Ce délit a été sanctionné d’une façon qui a varié avec les époques et qui a fini par être une réparation pécuniaire avec note d’infamie. Sous la dictature de Sylla, une loi Cornelia, permit à la victime de l’injure, de choisir et d’opter entre l’ancienne action pécuniaire et une poursuite criminelle.

Nous arrivons ainsi aux délits de droit pénal, c’est-à-dire à ceux qui appartiennent plus spécialement à notre sujet.

DÉLITS DE DROIT PÉNAL

58. Les délits de droit pénal appartenant non plus au droit privé, comme les delictaprivata, mais au droit public interne, étaient ceux qui portaient atteinte à l’ordre social.

Pour la poursuite et la répression de ces infractions, il y eut à Rome une organisation judiciaire qui varia suivant les cas et suivant les époques, et des juridictions criminelles connues les unes sous le nom de quaestionesperpetuae, les autres sous le nom de cognitiones extraordinariae, qui méritent surtout d’appeler notre attention.

Tout porte à penser qu’à l’origine les poursuites au criminel furent rares, et que dans le principe la plupart des crimes ou des délits, sauf ceux qui portaient atteinte à la sûreté de l’état ou les crimes atroces, ne donnaient lieu qu’à des réparations pécuniaires demandées et obtenues par la victime de l’infraction.

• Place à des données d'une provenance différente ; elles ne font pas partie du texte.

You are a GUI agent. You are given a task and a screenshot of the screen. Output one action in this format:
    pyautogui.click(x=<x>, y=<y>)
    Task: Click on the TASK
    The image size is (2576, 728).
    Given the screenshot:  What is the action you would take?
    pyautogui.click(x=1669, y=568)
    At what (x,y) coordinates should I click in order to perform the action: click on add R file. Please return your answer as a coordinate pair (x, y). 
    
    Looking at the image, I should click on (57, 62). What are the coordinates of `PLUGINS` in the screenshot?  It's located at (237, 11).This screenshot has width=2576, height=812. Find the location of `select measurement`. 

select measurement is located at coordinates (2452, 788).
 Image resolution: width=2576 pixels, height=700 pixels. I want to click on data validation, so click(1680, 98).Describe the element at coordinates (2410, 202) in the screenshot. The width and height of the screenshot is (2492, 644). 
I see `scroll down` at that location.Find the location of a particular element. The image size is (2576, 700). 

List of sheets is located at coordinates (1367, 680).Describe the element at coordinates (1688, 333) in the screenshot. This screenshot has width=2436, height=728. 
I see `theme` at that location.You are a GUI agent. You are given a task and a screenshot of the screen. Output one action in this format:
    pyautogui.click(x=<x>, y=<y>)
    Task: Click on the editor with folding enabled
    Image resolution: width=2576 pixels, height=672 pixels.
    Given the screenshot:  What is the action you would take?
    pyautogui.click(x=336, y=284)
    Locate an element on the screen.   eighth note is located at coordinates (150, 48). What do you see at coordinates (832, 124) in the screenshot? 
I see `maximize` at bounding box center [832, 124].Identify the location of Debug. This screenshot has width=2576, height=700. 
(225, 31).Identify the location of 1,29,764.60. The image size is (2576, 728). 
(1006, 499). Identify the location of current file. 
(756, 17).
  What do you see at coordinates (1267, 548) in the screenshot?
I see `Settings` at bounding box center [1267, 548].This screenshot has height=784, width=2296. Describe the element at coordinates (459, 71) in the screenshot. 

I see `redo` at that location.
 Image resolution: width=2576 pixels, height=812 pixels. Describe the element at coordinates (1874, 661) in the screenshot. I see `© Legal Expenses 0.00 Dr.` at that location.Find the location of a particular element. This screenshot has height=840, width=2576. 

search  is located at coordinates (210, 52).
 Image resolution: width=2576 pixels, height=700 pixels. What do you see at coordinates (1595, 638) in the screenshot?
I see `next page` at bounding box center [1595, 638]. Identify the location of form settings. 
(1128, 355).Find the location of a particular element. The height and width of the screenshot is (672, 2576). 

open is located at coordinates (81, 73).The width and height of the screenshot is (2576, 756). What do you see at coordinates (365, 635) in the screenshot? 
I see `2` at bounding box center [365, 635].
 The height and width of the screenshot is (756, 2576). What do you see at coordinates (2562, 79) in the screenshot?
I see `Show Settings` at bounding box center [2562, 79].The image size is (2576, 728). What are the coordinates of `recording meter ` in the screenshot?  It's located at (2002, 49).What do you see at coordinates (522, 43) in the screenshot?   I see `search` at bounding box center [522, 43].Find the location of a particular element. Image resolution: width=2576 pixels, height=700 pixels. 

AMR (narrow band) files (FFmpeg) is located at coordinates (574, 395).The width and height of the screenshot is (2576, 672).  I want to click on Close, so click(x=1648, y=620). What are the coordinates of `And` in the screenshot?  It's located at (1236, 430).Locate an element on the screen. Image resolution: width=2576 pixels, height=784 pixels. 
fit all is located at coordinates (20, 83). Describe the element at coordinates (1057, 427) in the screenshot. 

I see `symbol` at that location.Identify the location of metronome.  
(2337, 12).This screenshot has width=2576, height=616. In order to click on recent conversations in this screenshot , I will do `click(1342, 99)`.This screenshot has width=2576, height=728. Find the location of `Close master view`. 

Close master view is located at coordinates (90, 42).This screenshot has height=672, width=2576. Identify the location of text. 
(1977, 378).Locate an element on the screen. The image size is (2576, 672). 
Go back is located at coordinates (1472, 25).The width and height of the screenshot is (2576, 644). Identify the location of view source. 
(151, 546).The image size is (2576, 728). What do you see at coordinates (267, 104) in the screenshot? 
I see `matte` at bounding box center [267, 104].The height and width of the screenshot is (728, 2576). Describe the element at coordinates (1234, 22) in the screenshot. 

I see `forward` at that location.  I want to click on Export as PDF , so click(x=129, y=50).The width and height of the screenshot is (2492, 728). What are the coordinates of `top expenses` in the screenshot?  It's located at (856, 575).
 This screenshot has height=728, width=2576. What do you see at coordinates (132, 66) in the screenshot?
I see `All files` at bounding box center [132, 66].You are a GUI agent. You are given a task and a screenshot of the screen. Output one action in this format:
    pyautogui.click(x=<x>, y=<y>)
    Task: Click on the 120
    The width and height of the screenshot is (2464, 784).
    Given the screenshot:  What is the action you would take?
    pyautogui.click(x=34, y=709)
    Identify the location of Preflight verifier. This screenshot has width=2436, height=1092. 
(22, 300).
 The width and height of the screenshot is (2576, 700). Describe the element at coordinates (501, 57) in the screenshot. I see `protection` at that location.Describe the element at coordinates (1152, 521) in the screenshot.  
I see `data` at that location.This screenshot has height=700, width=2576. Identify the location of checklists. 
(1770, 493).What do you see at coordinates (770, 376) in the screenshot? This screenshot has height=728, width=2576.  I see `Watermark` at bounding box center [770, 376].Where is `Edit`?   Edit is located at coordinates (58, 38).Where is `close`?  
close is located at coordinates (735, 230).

59. Sans parler du droit du père de famille, qui était armé à l’origine du droit de vie et de mort sur ses enfants, et qui exerçait une juridiction familiale ; sans parler des rois et après eux des consuls, à qui on doit reconnaître peut-être, bien que cela ait été contesté, un droit de juridiction criminelle, l’histoire nous apprend que dans tous les cas à partir d’une certaine époque, les juridictions criminelles à Rome furent le Sénat ou le peuple réuni dans ses comices, s’il s’agissait de citoyens romains et si le crime était de nature à entraîner une peine capitale, c’est-à-dire emportant la mort ou la perte de la liberté ou de la cité, parce que le peuple seul pouvait prononcer cette peine.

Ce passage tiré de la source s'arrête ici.